▶ [Request]
Retype all of the lines below word for word, leaving out the pictures.

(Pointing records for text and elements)
******************************

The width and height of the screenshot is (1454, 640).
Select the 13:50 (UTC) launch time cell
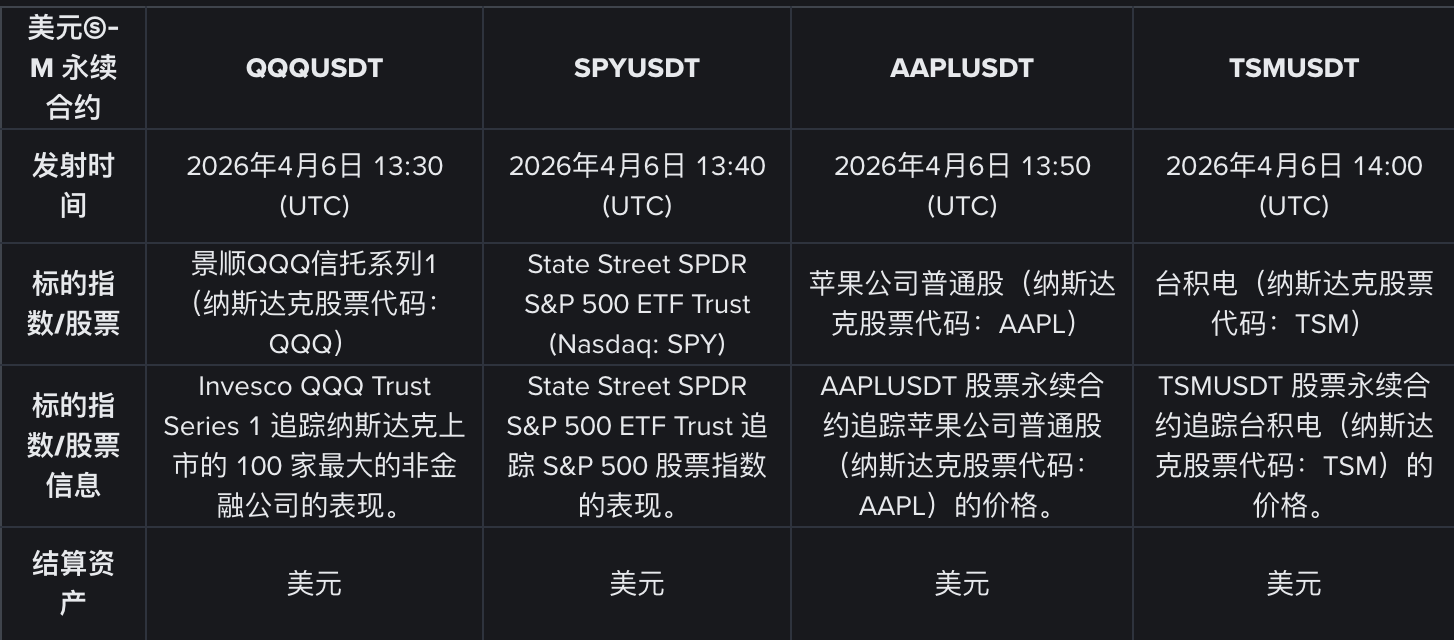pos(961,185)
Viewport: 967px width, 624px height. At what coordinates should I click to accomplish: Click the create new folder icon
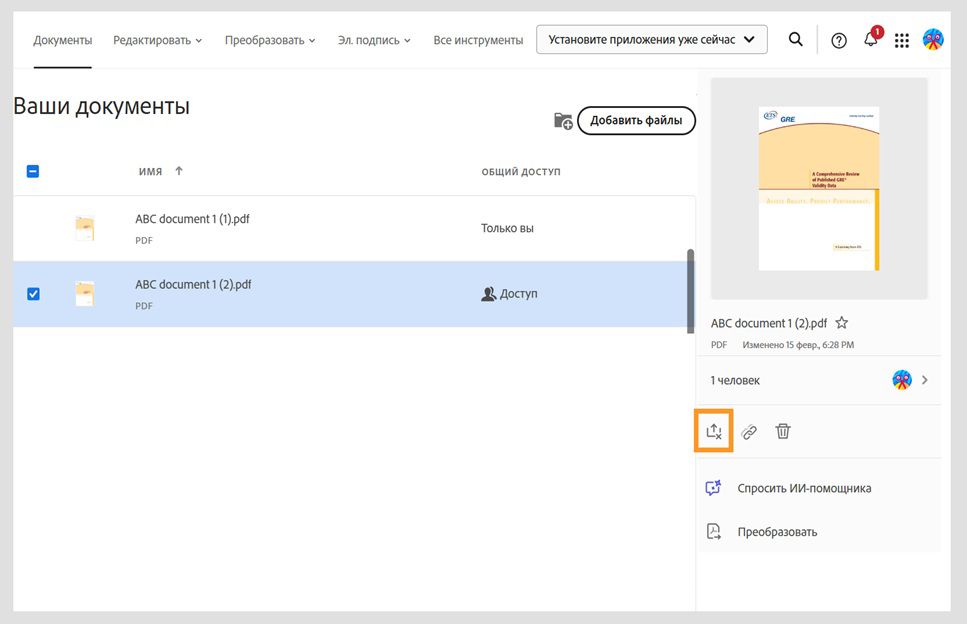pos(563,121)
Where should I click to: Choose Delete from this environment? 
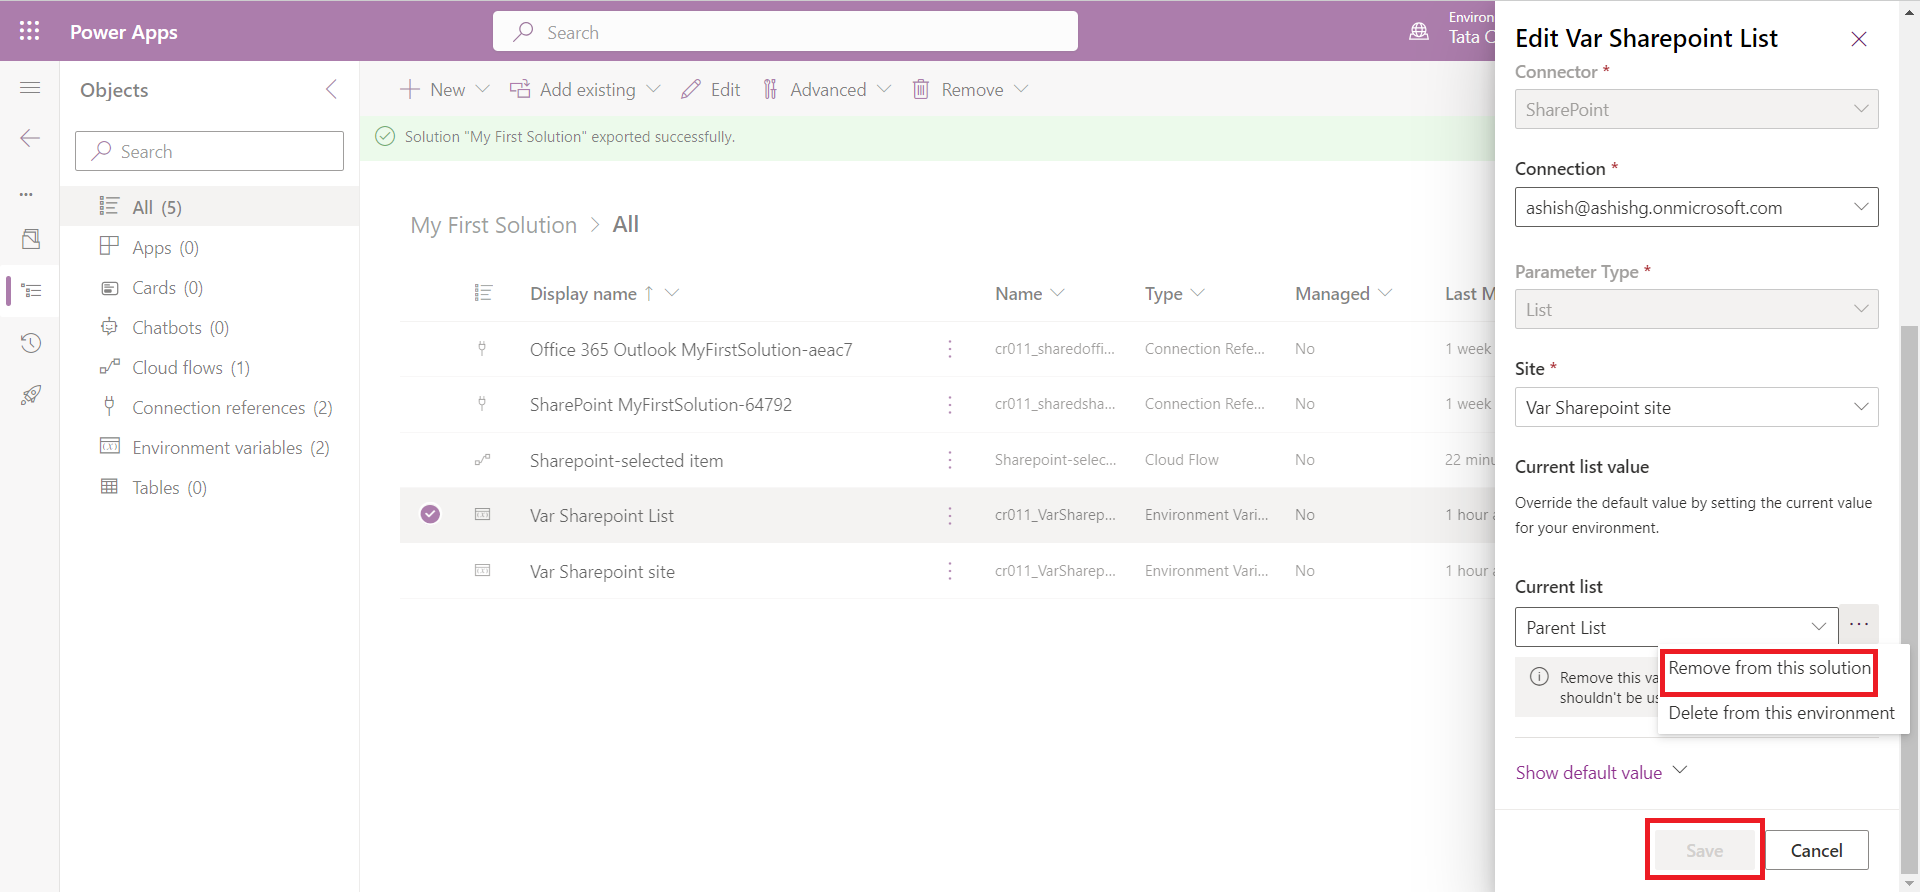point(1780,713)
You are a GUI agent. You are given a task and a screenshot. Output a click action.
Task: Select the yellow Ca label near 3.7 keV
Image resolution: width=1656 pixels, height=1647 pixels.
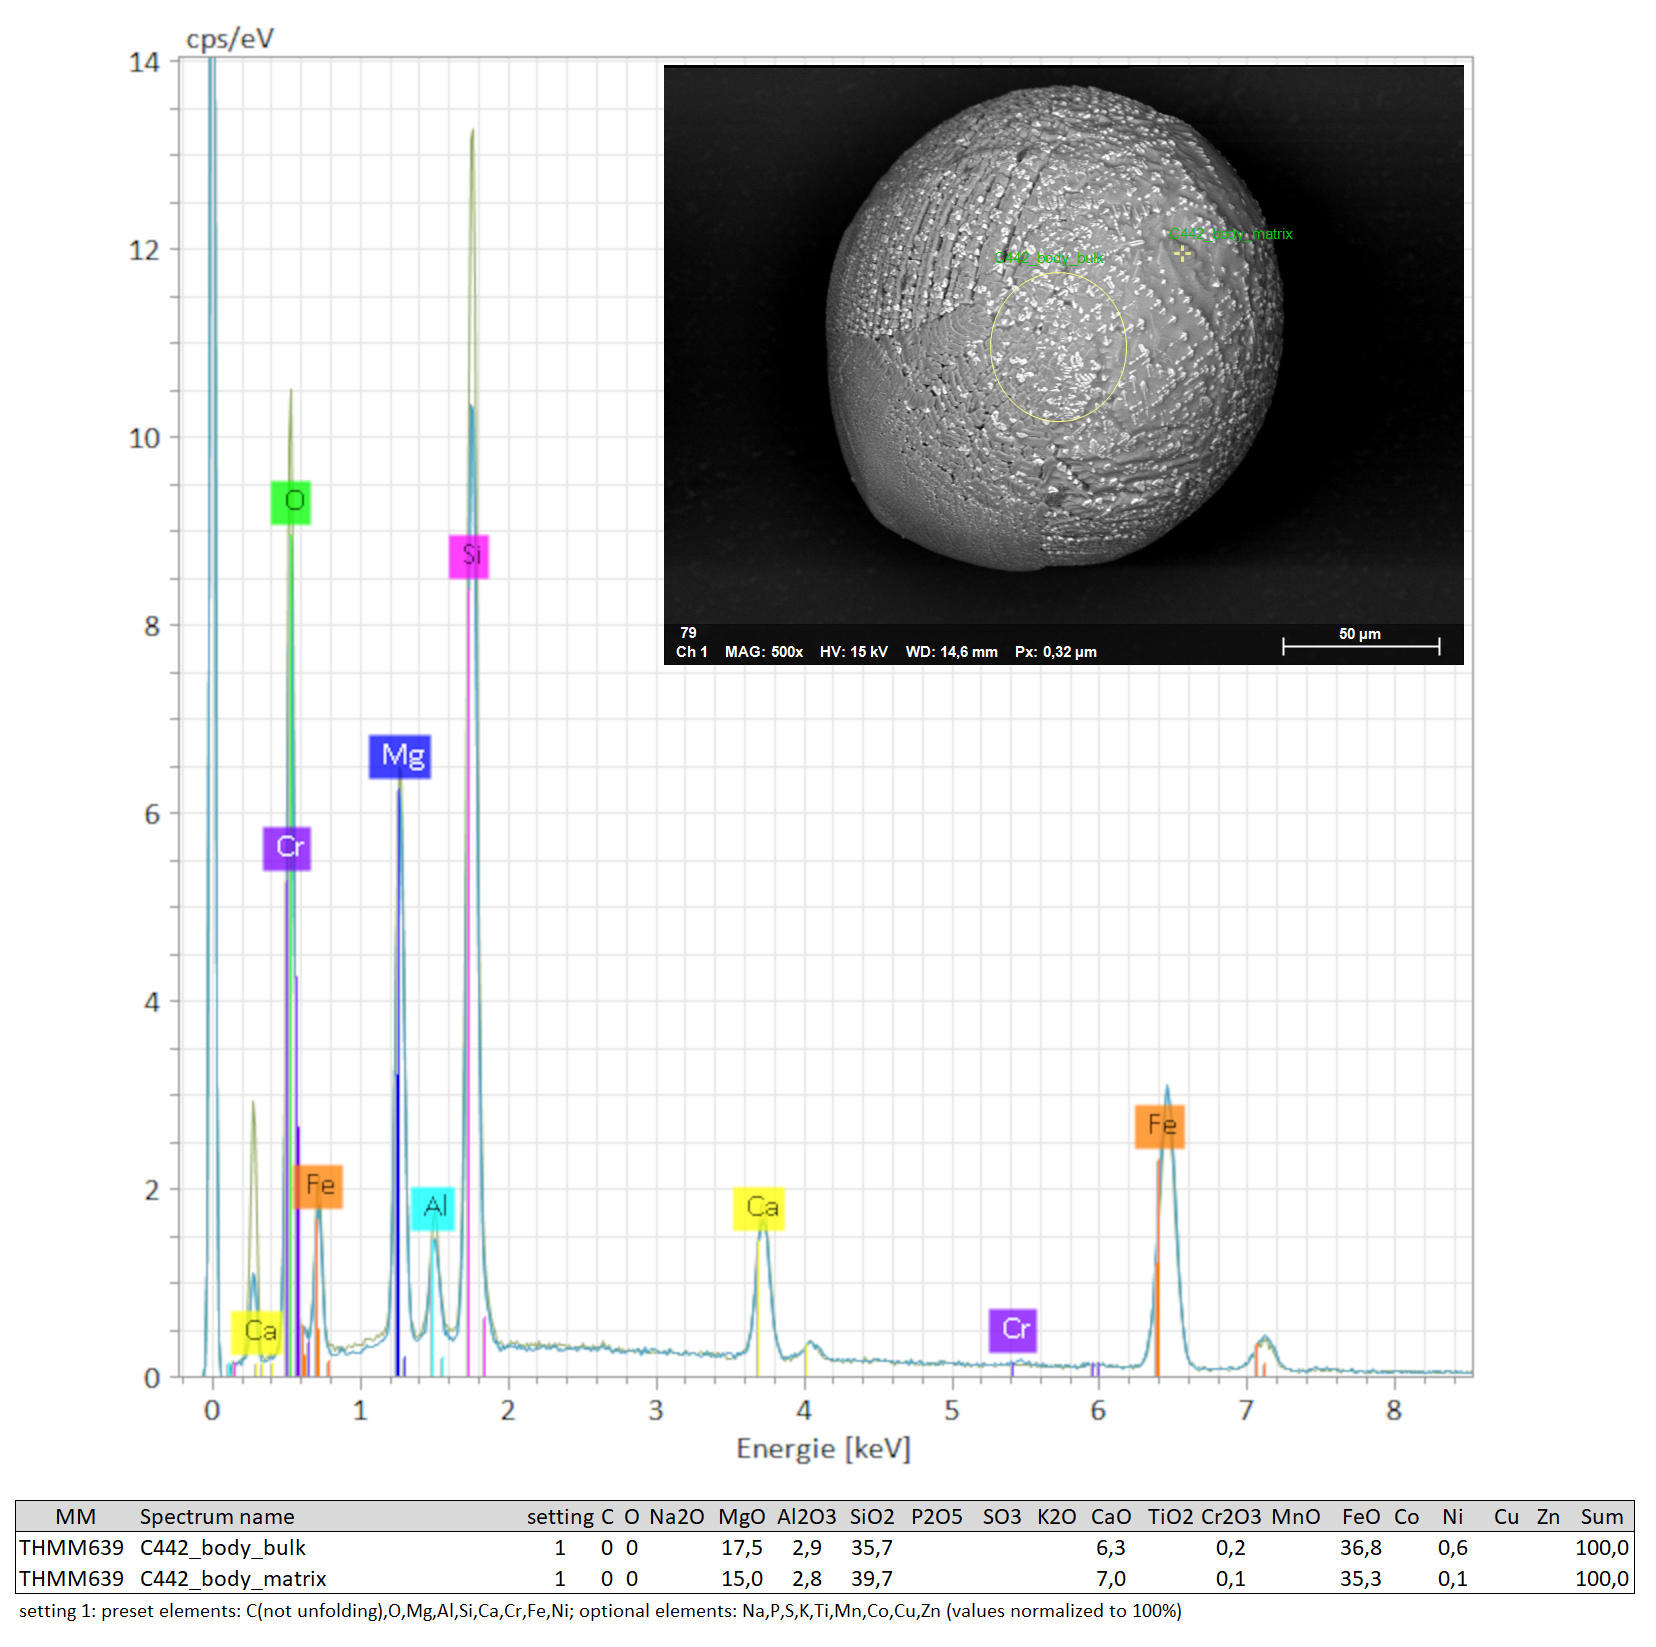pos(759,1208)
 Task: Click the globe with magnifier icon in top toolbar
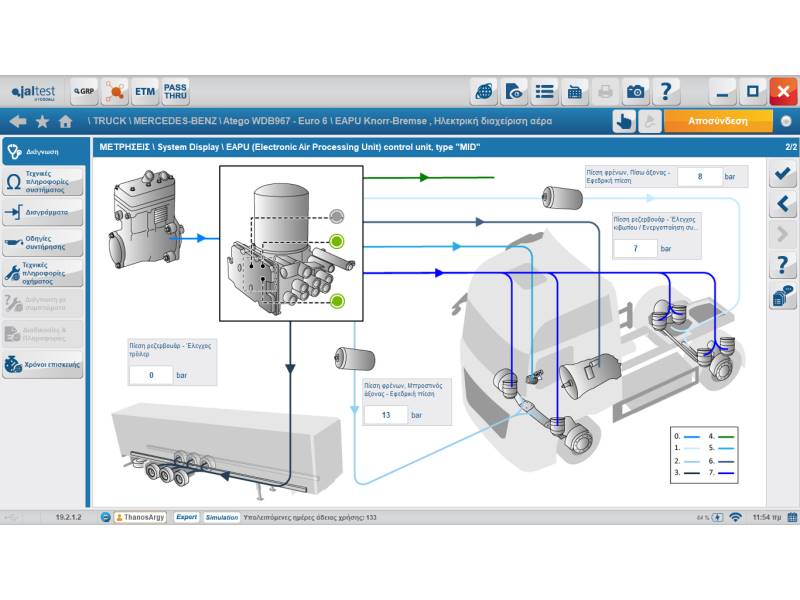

******************************

▶ [Response to this task]
The width and height of the screenshot is (1454, 640).
Select the 13:50 (UTC) launch time cell
pos(961,185)
Viewport: 967px width, 624px height. At what coordinates should I click to accomplish: Click the create new folder icon
pos(563,121)
Where should I click to: Choose Delete from this environment? 
point(1780,713)
You are a GUI agent. You are given a task and a screenshot. Output a click action.
Task: Select the yellow Ca label near 3.7 keV
Image resolution: width=1656 pixels, height=1647 pixels.
pos(759,1208)
 Task: Click the globe with magnifier icon in top toolbar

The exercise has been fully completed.